Expansion Risk




Socioplastics is an ambitious experiment in epistemic engineering, transforming transdisciplinary theory into architecture. Its originality lies less in its relational ontology than in its attempt to operationalise theory through persistent identifiers, scalar organisation and machine-readable concepts. The distinction between stable “hardened nuclei” and revisable “plastic peripheries” creates a compelling Soft Ontology, designed to preserve continuity without eliminating experimentation. Yet scale also produces Expansion Risk: conceptual growth may weaken orientation, encourage repetition and turn an adaptive system into a self-referential monument.

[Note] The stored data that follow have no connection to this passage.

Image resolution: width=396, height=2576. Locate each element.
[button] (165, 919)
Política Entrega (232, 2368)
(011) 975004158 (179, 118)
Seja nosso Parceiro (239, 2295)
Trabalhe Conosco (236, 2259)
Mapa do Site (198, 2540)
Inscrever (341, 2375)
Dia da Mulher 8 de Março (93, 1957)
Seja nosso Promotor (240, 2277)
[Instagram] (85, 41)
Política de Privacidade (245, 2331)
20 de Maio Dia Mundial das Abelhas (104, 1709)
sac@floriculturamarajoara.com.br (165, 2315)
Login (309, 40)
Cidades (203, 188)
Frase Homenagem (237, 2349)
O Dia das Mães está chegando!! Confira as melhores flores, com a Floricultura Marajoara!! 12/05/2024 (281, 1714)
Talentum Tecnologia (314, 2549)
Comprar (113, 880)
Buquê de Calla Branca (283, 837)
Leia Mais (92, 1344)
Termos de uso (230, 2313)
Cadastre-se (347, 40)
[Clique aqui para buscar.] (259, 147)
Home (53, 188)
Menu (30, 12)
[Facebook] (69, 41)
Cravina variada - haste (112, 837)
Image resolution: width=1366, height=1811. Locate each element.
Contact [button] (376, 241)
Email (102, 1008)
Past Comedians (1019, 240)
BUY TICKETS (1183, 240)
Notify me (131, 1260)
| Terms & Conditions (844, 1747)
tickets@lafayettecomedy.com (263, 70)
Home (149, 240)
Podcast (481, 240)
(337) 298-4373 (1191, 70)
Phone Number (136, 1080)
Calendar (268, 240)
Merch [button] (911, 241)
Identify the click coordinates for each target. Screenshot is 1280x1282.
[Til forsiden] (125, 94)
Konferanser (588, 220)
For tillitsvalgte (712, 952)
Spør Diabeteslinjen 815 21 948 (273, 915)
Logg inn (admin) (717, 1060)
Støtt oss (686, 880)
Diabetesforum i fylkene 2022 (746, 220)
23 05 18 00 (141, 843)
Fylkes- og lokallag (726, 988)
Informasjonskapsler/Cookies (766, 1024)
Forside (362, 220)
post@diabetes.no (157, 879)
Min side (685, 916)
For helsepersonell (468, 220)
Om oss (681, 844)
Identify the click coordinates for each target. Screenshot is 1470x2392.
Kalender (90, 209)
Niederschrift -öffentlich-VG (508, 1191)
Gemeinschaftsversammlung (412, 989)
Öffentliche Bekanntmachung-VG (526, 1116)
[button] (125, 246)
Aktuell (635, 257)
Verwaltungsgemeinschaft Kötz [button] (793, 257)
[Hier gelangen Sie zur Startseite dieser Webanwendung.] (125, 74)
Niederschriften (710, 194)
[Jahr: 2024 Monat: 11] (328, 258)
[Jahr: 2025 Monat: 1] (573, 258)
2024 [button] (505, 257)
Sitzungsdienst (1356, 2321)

This tension becomes visible in its treatment of conceptual art, where LeWitt and Weiner are recast as executable protocols. Such an approach clarifies PlasticAgency, but may flatten the political and historical specificity of artistic practice. Similarly, urban conflict risks becoming a variable within systemic integration rather than an irreducible struggle over power and space. The decisive case study is therefore Socioplastics itself: a corpus seeking to outlive its author through distributed governance, machine readability and external reuse. Its significance will depend on whether concepts such as SemanticHardening, ArchiveFatigue and ThermalJustice generate persuasive analyses beyond the originating system. Socioplastics will succeed only if its architecture enables contestation as effectively as it preserves coherence.